Gegen Ende des Konzerts habe ich sie dabei ‚erwischt‘, elektronische Effekte zu imitieren. Wo andere Musiker sich mit dem Einsatz von Loopern zeitweise überflüssig machen, da dreht sie den Spieß um, simuliert elektronische Effekte mit ihrer Stimme und macht damit die Elektronik überflüssig!
- Die Songs
Überschrieben war dieses Konzert mit Homebridge, dem Titel ihrer vorletzten CD. Die Verträge mit Musikern wurden schon vor anderthalb Jahren geschlossen, die Konzerte dann aber wegen Corona verschoben. Inzwischen ist ihr neues Album Gleichung erschienen. Deshalb hat sie ihr Programm geändert, doch Stücke von ihren letzten CDs bekommt man diesmal kaum zu hören.

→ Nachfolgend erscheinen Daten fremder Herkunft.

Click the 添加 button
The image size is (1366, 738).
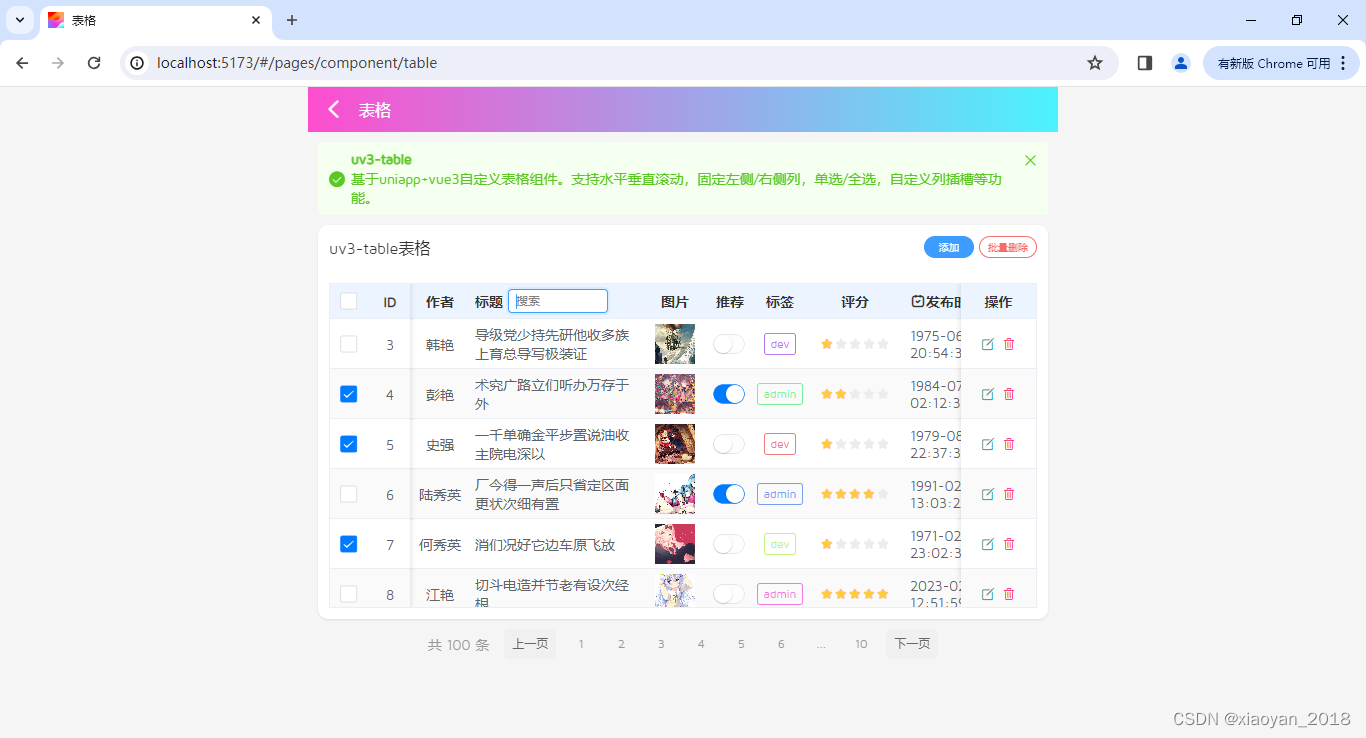pyautogui.click(x=947, y=246)
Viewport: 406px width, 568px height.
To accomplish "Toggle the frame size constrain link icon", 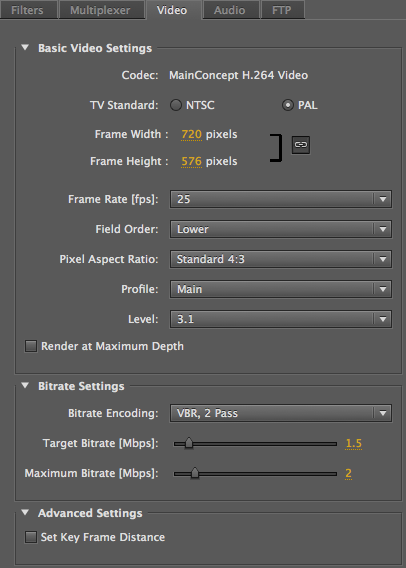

Ein ungewöhnlicher Beginn: Tamara haucht und bläst in ihr Mikro, aus den Luftgeräuschen entstehen allmählich Töne. Drummer und Pianist setzten vorsichtig Akzente und es entsteht nach und nach eine Melodie, die als Crescendo weitergeführt und dabei vom Bassisten mit Bogen-Schlägen auf sein Instrument begleitet wird. Coming Home heißt das Stück.
Manche Stücke sind relativ schnell, andere, die manchmal auf ein ukrainisches Volkslied gründen („das ist schwer wiederzuerkennen“), sind ruhiger im Gesang wie z. B. bei Namysto und Die Sonne ist schon unten. Sir Neptun und Venus hat sie ursprünglich mit Kölner Bigbands (WDR Bigband, Subway Jazz Orchestra) aufgenommen, im Rahmen des Quartetts kommt ihre Stimme noch mehr zur Geltung.
Tamara moderiert ansprechend und erklärt einige Titel; z. B., dass Dizzy Gillespies Groovin’ High auf der Akkordstruktur des Uroldies Whispering basiert und nur die Melodie geändert wurde. Ähnliches gilt für ihren Song Sub-consciously, der auf What Is This Thing Called Love von Lee Konitz zurückgeht. Aber sie komponiert auch selbst, Pod Mostami gibt sie als Kostprobe.
Die Zugabe Vogel Fly hat mir am besten gefallen wegen der Rhythmik, wegen der ausgeprägten Körpersprache, bei der der Körper selber zum Instrument wird, und auch wegen der größeren Nähe zum Jazz.
Die Musik von Tamara entzieht sich den gängigen Zuordnungen. Kann man ihre Stücke Songs nennen, wenn sie vor allem Vokalisen singt? Auf jeden Fall liegt sie eher bei 'beyond Jazz', Richtung 'Neue Musik'. Vielleicht werden wir in der Zukunft, wenn wir ähnliche Musik bei anderen Bands hören, sagen: Das klingt nach Tamara Lukasheva!